● **What you will do**: Could you copy everything in the listing below, from its first line down through the line containing "(578, 384).", keeping each line unchanged?

'''

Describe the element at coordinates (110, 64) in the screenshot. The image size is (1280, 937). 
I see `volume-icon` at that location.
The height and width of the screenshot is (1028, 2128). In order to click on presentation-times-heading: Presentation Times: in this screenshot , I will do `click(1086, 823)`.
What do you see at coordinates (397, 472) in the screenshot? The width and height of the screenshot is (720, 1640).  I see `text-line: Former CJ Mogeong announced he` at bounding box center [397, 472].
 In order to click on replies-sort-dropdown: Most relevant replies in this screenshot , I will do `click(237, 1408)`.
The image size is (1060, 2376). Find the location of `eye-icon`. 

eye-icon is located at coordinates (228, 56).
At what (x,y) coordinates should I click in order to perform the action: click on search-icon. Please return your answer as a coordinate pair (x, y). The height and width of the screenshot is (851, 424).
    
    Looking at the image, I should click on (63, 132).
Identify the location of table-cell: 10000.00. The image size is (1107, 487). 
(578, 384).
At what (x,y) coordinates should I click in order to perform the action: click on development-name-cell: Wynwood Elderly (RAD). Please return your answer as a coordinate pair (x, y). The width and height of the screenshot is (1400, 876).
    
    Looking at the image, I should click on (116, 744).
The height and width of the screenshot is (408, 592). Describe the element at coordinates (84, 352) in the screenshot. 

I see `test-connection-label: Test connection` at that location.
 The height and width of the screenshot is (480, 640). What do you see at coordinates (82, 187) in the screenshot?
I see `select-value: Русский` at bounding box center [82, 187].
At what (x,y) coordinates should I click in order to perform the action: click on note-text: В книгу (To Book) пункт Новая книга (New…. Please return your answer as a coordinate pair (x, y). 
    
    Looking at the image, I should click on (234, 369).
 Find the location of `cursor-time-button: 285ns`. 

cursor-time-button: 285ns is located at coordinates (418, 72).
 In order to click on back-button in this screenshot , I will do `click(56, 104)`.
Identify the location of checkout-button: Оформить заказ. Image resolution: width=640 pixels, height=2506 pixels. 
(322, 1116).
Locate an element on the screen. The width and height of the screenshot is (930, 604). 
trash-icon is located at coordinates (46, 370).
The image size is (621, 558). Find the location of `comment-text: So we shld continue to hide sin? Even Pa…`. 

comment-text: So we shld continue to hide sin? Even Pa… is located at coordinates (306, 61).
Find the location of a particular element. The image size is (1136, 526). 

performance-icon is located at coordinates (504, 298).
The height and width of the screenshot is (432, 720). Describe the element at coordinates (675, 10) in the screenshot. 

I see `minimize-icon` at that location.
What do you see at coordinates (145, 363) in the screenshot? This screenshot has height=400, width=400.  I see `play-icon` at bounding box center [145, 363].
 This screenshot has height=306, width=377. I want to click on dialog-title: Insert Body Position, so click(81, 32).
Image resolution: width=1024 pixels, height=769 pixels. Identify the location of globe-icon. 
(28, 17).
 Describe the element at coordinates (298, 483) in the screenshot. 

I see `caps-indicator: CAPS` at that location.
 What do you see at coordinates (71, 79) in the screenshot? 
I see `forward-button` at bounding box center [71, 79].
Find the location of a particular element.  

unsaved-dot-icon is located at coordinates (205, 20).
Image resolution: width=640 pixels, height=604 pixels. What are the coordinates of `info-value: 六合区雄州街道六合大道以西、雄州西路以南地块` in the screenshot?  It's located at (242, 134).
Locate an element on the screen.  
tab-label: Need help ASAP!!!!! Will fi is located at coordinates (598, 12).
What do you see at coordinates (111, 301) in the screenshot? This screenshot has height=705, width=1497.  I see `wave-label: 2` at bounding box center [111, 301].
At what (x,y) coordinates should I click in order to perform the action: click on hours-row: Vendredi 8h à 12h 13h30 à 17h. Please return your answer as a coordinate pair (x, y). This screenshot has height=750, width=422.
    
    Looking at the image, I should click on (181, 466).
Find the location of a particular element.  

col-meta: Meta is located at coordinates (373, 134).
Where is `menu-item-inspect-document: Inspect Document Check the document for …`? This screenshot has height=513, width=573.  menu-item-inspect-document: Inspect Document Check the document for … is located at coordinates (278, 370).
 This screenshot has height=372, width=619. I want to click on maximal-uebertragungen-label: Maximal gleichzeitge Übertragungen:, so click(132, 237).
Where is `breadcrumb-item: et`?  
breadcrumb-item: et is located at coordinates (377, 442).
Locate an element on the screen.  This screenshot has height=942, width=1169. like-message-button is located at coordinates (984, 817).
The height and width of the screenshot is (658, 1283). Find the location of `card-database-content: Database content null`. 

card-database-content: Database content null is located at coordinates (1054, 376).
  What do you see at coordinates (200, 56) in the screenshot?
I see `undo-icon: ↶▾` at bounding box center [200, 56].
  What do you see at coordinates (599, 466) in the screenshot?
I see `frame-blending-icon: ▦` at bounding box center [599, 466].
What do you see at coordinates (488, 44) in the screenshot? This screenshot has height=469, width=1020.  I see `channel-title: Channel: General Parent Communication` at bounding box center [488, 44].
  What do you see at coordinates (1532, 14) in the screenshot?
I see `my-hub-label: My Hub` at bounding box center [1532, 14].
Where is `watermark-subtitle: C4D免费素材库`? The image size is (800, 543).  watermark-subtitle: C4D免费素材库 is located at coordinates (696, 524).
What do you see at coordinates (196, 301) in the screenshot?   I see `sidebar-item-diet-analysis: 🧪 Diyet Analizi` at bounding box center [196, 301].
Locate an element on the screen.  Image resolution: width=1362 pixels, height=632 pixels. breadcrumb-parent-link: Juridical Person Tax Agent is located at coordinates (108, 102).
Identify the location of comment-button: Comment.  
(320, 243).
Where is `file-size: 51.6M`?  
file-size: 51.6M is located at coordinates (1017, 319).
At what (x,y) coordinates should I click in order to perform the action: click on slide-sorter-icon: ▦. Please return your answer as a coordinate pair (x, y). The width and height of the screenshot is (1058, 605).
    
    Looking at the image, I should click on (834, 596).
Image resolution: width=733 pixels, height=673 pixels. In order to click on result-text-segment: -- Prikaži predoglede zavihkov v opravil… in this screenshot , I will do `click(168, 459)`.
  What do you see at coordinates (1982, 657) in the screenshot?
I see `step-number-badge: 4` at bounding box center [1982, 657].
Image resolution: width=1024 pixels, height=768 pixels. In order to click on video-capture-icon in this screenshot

'''

● **Reply to the exercise**:
Describe the element at coordinates (110, 64) in the screenshot. The image size is (1280, 937). 
I see `volume-icon` at that location.
The height and width of the screenshot is (1028, 2128). In order to click on presentation-times-heading: Presentation Times: in this screenshot , I will do `click(1086, 823)`.
What do you see at coordinates (397, 472) in the screenshot? The width and height of the screenshot is (720, 1640).  I see `text-line: Former CJ Mogeong announced he` at bounding box center [397, 472].
 In order to click on replies-sort-dropdown: Most relevant replies in this screenshot , I will do `click(237, 1408)`.
The image size is (1060, 2376). Find the location of `eye-icon`. 

eye-icon is located at coordinates (228, 56).
At what (x,y) coordinates should I click in order to perform the action: click on search-icon. Please return your answer as a coordinate pair (x, y). The height and width of the screenshot is (851, 424).
    
    Looking at the image, I should click on (63, 132).
Identify the location of table-cell: 10000.00. The image size is (1107, 487). 
(578, 384).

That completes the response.